Whether you’re serving camembert or Comté, you can also save yourself some hosting effort by leaving them whole, so long as you leave a wide enough berth to allow slithering room for soft cheeses, and make slicing from firmer cheeses a realistic possibility.

 

Preserve the Aesthetics

A modern minimalist cheese plate featuring Blakesville Creamery Linedeline that’s no less stunning. Photo credit Evan Dannells

My first experience with a grazing table — the ultimate expression of maximalist cheese plating — taught me the “camera eats first” principle while traveling with a group of both food journalists and influencers. (Reader: the admonishment at my enthusiasm for simply grazing before picture time was not gentle.) Though I was but a burgeoning food writer then, the point was rightfully taken.
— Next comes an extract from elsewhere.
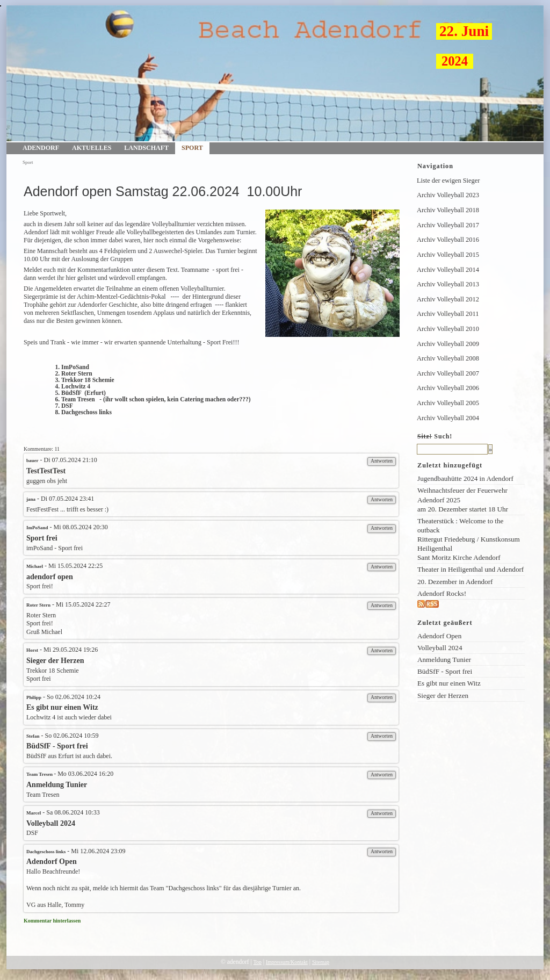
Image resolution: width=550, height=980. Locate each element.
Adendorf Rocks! (442, 593)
Whether you find this camera moment annoying or not, the maximalist cheese plate/grazing table aesthetic is tarnished, not enhanced, by the act of consumption: the ultimate catch-22 of all beautifully arranged food.

Even while frequently presenting a high-concept cheese plate — whether horoscope-inspired, built around spirit pairings, or merely “cleaning out the fridge and pantry” — the aesthetic only holds before anyone has touched it. The cheese plate goes from perfectly Instagrammable to not at all in a single bite. If you’re late to the party, you’re late to the photo op.

With a large-format whole cheese, the look holds up even while the cheese is consumed, allowing more people to be dazzled by it over the course of an event. “You also get the drama of one big piece of cheese,” says Kubick, “waning like a full moon throughout the duration of the gathering.”